Berry HeadsEach year, the kids go on a field trip to the strawberry patch. After the tour, each one gets a basket to fill with strawberries to take home.

As they head out into the fields, you can tell the veterans from the newbies.

The new kids grab anything and everything — green ones, rotten ones, half-eaten ones. Their goal is to get as many berries in their basket as possible in the time they have.

The ones that have been there before are more selective. They take their time. They pick only the ripest, biggest, and most perfectly shaped berries. They can spot them from ten feet away. They too get their baskets filled, but the berries they end up with are much taster.

Sorting Out the Bad Ones

When it comes to taking on projects and clients, many new home-based entrepreneurs take whatever they can get. Few will turn down work or say no to a project. Even when they know it’s not a good fit.

They go for quantity over quality.

The choice becomes clearer as they roll on. The project ends up being a nightmare, or the client is unhappy. They may end up firing a client.

When you’re just getting started with your own business, it’s very hard to be choosy about the work you select. If you need the money, it’s even more difficult.

In order to make sure a project is a good fit, you have to set up some criteria in advance. Create a checklist that outlines:

  • The type of work you like best
  • What you’re really good at
  • Where your experience and expertise fits
  • The direction you want your business to take
  • The type of people and companies you prefer to work with
  • Your timeline, schedule, and pricing

Knowing your criteria in advance makes it easier to know if a project is a good fit. It can also help you outline your ideal client. Being able to say no to work that doesn’t mesh well with your business is just as important as being able to find work.

Be picky about the projects you take on. You chose self employment to do work on your own terms.

Doing work you don’t like, or aren’t good at, is not a way to build a business or a reputation.

It’s a sure-fire way to get burned-out quickly, and have lots of unhappy customers.
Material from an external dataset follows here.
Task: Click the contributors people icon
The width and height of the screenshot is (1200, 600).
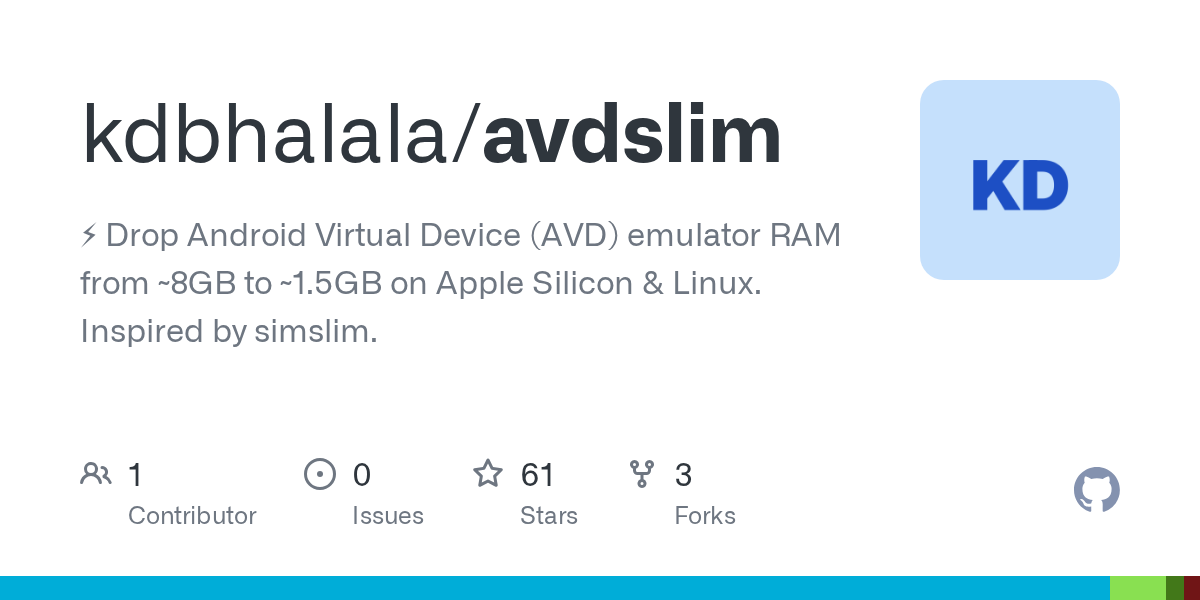Action: point(96,474)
  1. Tony, this is great advice, and not just for home-based businesses, either – it’s a great guideline for life, too! The way I see it, we’re ALL running a home-based business called “life”, and if we don’t use some method to screen out the unnecessary stuff, we’ll end up bogged down and floundering, too.

  2. I would agree that the quality of work one picks is pretty much important since it counts towards your work portfolio in the end. It depends on the type of situation that you are facing though. If the economy is bad, think twice about being ‘over-picky’ in this case though.. Some strawberries are better than no strawberries, when you are just looking to fill your tummy.
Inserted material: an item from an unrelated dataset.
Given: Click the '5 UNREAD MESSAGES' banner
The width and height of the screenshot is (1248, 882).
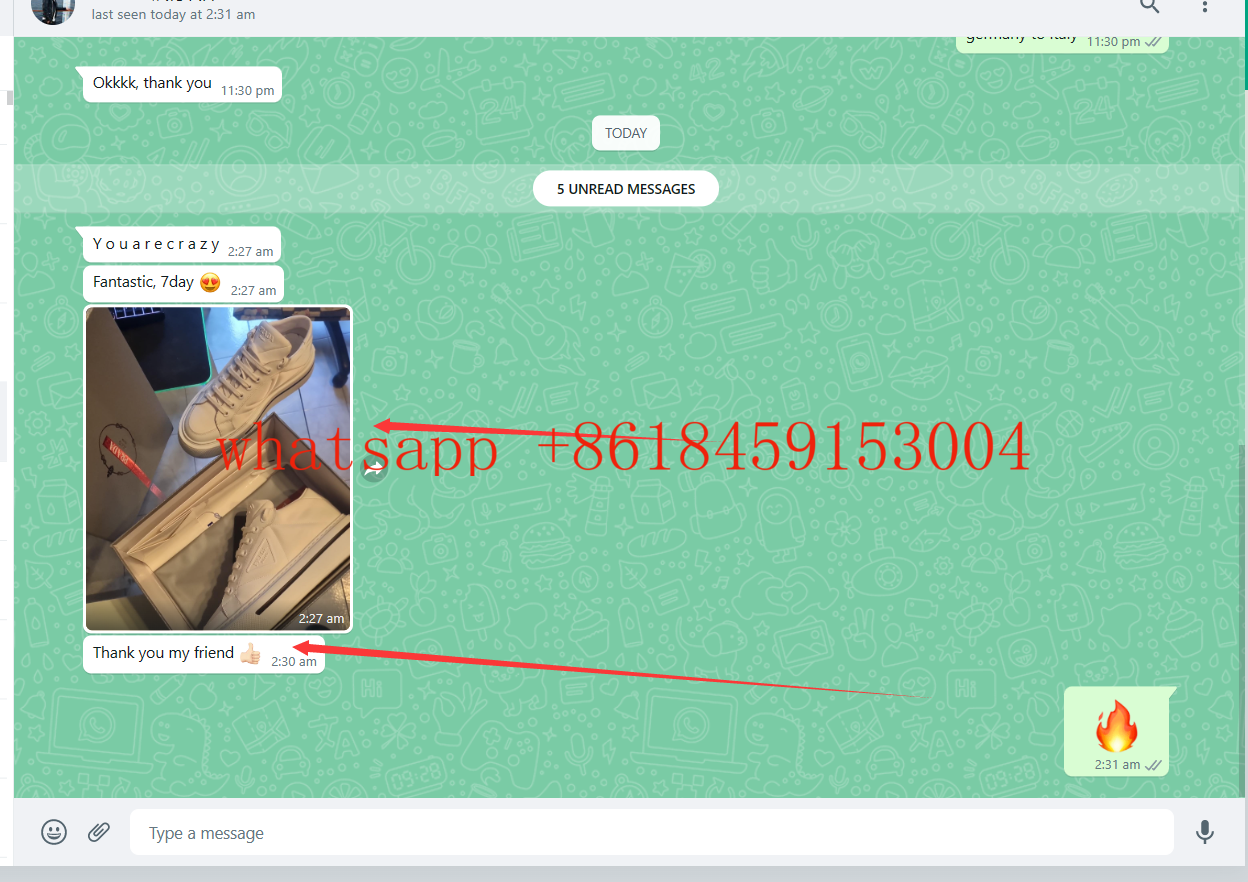Looking at the screenshot, I should pyautogui.click(x=626, y=189).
  3. Robert – That’s a great point. Being able to filter is an important skill in all areas of your life.

    Lyndon – I agree, but you still have to make sure you’re choosing the right clients. A better option is to keep your day job until you’ve reached a point to be more selective about your work. I’ve known too many jaded business owners who got that way by taking on anything and everything just to “fill their baskets.”

  4. Tony,
    I love your blog. I’m glad to have found it through Stumble Upon. I look forward to being a frequent reader. I hope you don’t mind, but I have tagged you in a magazine meme on my Resource Economics blog. I have four. If you don’t want to do it, no biggy just let me know. But I think this one is an interesting one. Check it out, its on http://evnucci.wordpress.com.

  5. This is good advice and you are right about new freelancers taking everything and anything just to fill the cupboards.
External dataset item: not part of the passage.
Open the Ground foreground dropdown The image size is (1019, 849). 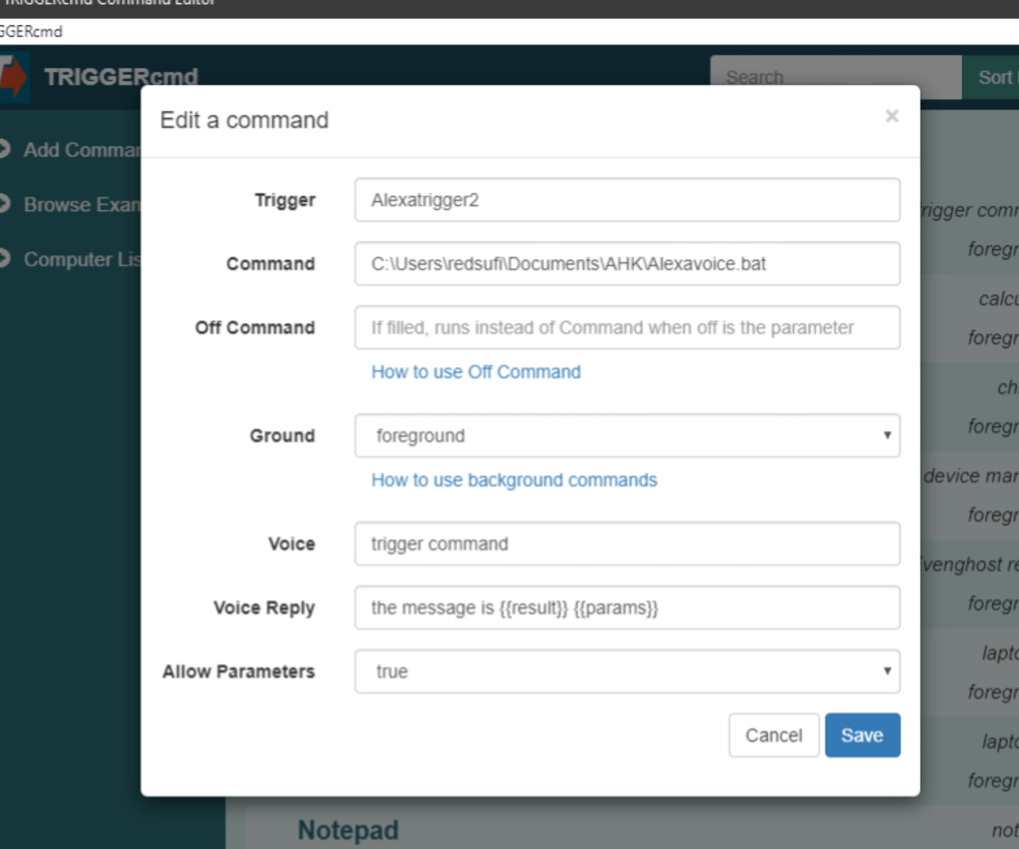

    Freelancers also need to be careful that they don’t get taken for a ride by less than honest clients. In the writing industry, freelancers have to put up with clients asking them to do work for “Exposure” or “Referrals”. I see this trend cropping up in other areas as well and a hungry freelancer can easily get trapped by this.

  6. Ev – Thanks. I’ll have a look.

    Daria – You’re absolutely right. That’s great advice. Being picky can help you weed out those types of projects.

    Priscilla – Yep. Your clients are going to shop around and be selective about who they work with. You owe it to yourself, and those “right” clients, to do the same.